According to the announcement, Lin admitted his code was aimed at becoming active on his birthday – April 23. Lin confessed that he first created the malicious computer code in October 2003, when Medco was being spun off from Merck & Co., and he was afraid he may get laid off.

On Oct. 2, 2003, Lin created the logic bomb by modifying existing computer code and inserting new code into Medco’s servers. Lin kept the logic bomb in place after it failed to deploy on April 23, 2004 and renewed it to deploy on April 23, 2005.

Christie praised Medco for bringing the case to the government quickly for investigation and prosecution. “That is the kind of cooperation we need and appreciate from private industry,” said Christie, in the announcement. “Disgruntled or rogue employees are a real threat to corporate technology infrastructures and can cause extensive damage. The results of this prosecution send a message to systems administrators and employees; and industry should feel comfortable and confident in coming to us when just such cases arise.”

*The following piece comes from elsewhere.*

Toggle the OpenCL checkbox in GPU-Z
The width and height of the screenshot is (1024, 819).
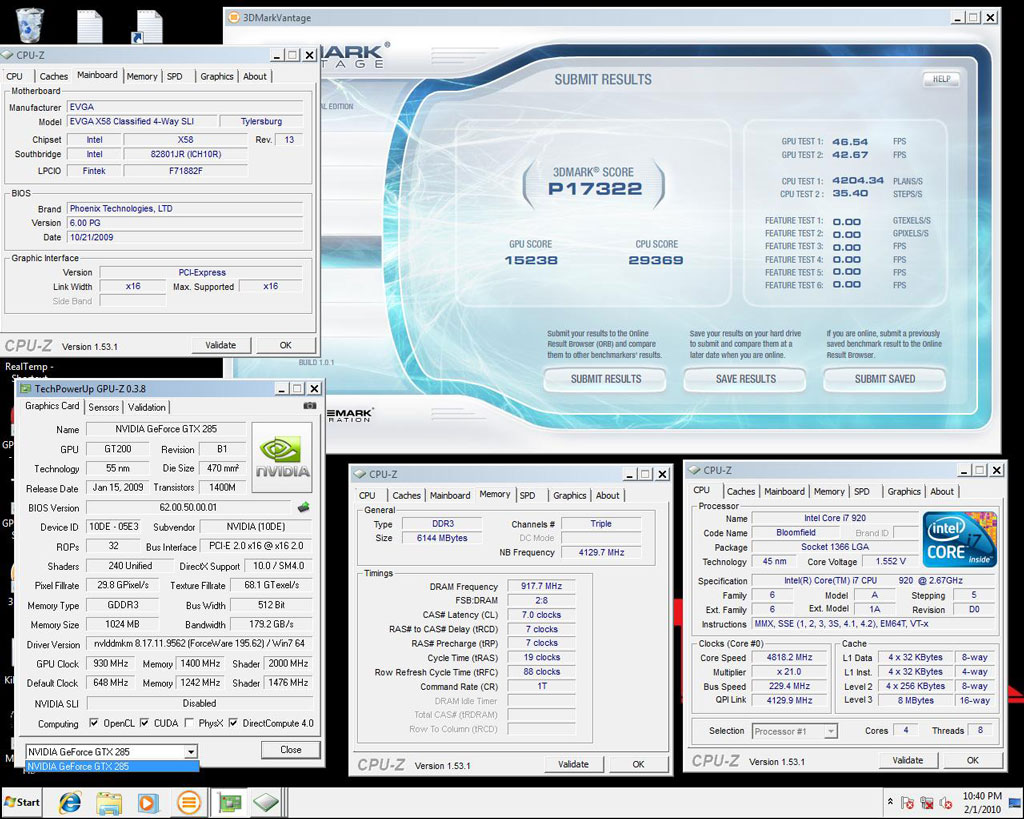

Among the databases operated from the affected servers was a critical one maintained and updated regularly by Medco – a patient-specific drug interaction conflict database known as the Drug Utilization Review (DUR). Before dispensing medication, pharmacists routinely examined the information contained in the DUR to determine whether conflicts existed between or among an individual’s prescribed drugs.

Medco servers targeted by the logic bomb contained applications relating to clients’ clinical analyses, rebate applications, billing, and managed care processing.

Further, the servers handled new prescription call-ins from doctors and coverage determination applications, as well as numerous internal Medco applications, including the corporate financials, pharmacy maintenance tracking, web and pharmacy statistics reporting, and the employee payroll input, the announcement said.